(394a) Sublimation Mechanism for Small Molecule Organic Semiconductors

Sublimation Mechanism
for Small Molecule Organic Semiconductors

Yi Zhang, Nathan T.
Morgan, Russell J. Holmes, and Edward L. Cussler

Department of
Chemical Engineering and Materials Science

University of
Minnesota, Minneapolis MN 55455

Organic semiconductors continue
to receive substantial application for next-generation display, photovoltaic
and solid-state lighting technologies. Processes capable of producing high
purity materials at large scales are desirable.

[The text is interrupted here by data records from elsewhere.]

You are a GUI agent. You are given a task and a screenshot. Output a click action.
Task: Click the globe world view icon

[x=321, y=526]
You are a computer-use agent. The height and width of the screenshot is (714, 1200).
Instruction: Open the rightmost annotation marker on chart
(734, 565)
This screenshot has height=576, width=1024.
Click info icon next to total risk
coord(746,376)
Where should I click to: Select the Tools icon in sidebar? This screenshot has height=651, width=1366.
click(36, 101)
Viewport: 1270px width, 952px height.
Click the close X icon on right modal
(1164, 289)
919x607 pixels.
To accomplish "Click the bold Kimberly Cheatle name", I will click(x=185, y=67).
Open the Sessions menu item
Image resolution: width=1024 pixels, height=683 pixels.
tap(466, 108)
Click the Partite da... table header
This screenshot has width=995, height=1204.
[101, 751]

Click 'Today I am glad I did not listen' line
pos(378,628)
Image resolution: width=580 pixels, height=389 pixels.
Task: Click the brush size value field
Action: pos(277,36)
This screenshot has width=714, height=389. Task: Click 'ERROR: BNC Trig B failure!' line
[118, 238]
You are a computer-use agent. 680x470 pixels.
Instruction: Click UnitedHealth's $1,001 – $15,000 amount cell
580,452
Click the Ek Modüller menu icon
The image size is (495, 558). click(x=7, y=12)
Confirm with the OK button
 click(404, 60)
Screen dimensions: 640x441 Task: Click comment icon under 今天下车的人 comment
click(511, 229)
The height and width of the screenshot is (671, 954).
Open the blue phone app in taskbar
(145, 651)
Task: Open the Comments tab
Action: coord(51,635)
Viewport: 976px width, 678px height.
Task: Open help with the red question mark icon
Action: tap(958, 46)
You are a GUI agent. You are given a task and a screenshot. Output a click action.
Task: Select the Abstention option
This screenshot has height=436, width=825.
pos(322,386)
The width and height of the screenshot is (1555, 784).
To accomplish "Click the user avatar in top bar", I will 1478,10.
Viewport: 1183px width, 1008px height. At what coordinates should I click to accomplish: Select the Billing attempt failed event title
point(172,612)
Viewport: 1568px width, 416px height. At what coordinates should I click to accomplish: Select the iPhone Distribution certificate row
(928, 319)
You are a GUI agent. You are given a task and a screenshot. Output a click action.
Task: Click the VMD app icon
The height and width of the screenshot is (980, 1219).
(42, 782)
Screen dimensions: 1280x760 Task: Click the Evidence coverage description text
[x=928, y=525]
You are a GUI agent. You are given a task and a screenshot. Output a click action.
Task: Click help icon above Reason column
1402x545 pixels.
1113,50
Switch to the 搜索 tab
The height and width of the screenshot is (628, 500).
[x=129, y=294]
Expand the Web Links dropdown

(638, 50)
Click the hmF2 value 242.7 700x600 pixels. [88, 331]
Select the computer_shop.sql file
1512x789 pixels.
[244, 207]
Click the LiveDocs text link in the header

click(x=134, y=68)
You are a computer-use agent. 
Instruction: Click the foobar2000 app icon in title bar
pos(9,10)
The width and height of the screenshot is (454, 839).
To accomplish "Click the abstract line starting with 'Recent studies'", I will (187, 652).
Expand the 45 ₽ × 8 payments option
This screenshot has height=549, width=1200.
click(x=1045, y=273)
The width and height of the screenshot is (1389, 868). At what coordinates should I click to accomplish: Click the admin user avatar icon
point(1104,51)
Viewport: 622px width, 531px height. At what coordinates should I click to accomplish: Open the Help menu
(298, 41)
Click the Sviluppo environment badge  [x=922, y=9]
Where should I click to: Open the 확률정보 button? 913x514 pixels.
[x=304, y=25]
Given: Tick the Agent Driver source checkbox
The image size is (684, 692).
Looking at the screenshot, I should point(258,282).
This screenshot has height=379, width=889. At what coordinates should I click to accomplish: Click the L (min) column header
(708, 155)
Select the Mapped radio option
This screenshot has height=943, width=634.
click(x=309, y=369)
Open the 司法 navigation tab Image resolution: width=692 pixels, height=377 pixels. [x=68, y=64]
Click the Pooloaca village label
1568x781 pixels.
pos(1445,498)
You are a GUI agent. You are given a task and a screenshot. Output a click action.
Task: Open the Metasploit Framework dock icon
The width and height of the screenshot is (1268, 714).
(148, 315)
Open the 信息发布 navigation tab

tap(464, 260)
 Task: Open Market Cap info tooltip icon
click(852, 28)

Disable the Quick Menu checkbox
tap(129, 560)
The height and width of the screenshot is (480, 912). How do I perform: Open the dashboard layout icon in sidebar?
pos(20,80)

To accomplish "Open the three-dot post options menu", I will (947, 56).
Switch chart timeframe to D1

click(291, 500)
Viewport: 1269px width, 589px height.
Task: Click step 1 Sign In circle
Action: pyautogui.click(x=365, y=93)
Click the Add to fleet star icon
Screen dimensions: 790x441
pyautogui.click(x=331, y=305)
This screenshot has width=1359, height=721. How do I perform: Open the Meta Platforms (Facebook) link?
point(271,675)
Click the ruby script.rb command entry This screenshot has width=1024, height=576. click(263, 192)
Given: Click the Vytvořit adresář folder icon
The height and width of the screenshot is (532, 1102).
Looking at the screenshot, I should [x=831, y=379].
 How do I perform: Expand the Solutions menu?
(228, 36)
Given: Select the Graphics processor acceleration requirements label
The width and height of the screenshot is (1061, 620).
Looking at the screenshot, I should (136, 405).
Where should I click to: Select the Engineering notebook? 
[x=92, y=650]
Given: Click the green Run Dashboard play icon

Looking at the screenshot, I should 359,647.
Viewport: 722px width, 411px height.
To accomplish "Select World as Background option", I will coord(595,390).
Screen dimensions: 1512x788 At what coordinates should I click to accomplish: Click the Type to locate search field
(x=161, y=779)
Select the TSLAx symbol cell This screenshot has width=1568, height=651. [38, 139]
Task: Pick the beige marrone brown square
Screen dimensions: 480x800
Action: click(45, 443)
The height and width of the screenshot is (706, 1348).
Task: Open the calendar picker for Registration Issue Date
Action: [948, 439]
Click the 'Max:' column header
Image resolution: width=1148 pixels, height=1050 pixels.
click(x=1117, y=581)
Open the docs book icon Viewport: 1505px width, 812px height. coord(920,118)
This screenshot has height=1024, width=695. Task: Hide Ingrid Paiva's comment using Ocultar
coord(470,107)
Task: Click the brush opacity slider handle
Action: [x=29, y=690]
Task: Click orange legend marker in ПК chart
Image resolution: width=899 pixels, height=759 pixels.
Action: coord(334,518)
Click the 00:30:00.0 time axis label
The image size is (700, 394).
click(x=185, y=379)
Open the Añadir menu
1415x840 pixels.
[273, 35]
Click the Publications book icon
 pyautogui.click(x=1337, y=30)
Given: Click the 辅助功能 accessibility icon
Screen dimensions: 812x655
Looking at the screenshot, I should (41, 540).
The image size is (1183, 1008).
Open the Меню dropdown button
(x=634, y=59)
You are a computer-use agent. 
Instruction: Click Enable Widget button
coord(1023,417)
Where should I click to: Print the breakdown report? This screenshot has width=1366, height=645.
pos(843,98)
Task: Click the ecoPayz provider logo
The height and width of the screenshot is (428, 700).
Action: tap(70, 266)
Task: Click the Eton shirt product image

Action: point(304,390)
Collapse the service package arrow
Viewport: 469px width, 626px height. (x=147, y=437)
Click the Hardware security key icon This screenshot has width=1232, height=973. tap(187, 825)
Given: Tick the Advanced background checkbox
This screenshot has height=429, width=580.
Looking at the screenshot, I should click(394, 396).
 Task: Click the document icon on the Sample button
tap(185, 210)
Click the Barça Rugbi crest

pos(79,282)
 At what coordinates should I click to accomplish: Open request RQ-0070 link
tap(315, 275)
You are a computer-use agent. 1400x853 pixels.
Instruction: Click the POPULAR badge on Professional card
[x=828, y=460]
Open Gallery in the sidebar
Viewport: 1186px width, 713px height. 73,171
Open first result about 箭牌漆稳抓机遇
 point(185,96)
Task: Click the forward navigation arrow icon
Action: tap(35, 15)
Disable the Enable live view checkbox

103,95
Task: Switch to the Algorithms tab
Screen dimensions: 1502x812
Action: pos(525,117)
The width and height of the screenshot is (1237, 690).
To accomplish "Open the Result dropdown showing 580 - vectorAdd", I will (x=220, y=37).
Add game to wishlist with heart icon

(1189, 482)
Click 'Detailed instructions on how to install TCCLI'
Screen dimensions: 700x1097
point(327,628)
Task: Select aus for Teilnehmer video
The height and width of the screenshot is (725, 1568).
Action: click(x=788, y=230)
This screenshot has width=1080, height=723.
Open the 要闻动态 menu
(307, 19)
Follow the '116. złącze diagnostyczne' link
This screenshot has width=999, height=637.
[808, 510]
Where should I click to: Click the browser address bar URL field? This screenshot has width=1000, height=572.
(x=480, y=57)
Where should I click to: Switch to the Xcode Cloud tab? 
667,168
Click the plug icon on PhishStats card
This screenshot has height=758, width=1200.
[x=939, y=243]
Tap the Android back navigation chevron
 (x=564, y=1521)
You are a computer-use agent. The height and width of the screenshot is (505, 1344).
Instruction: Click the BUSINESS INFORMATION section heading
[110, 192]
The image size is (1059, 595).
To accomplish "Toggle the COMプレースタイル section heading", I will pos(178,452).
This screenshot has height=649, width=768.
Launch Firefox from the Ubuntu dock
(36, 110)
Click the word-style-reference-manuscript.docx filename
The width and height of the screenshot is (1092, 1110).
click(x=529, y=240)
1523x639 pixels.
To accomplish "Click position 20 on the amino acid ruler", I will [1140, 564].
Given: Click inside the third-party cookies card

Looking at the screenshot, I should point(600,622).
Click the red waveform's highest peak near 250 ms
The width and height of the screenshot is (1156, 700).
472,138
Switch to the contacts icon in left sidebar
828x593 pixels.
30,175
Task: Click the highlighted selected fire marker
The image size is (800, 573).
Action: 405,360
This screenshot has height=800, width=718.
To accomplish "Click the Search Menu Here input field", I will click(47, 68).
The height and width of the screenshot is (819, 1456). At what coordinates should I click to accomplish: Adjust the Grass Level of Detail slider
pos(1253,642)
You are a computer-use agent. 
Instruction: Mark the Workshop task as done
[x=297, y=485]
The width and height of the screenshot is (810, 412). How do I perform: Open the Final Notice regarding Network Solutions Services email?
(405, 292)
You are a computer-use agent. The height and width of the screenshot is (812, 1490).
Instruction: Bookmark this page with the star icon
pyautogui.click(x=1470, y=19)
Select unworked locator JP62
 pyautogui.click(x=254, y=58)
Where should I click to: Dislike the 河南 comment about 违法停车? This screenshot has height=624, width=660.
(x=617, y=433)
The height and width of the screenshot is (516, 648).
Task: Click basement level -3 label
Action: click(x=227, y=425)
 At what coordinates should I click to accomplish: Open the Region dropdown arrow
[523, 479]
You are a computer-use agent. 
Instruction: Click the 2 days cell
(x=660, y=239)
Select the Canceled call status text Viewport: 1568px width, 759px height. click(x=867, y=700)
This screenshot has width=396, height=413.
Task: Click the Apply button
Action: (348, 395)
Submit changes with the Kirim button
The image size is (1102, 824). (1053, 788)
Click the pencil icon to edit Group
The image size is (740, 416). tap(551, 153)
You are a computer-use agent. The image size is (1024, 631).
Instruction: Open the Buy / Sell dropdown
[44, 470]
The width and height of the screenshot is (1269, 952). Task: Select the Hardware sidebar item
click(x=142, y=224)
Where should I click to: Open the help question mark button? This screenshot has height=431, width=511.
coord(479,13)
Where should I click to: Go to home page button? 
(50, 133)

Presently, the majority of these
materials are purified using thermal gradient sublimation.  We find that
the sublimation rate of the archetypical, small molecule hole transport
material N,N'-bis(naphthalen-1-yl)-N,N'-bis(phenyl)-benzidine (NPD), is
controlled by a combination of viscous flow and physical vapor
deposition.  Other steps like diffusion within the solid feed, reaction at
the feed particle surface, and mass transfer within the bed of feed particles
do not significantly affect the sublimation rate.  Such a mechanism is in
contrast with other commercially practiced sublimations.  The results
obtained here for NPD suggest guidelines for the large-scale purification of
active materials for organic electronic devices.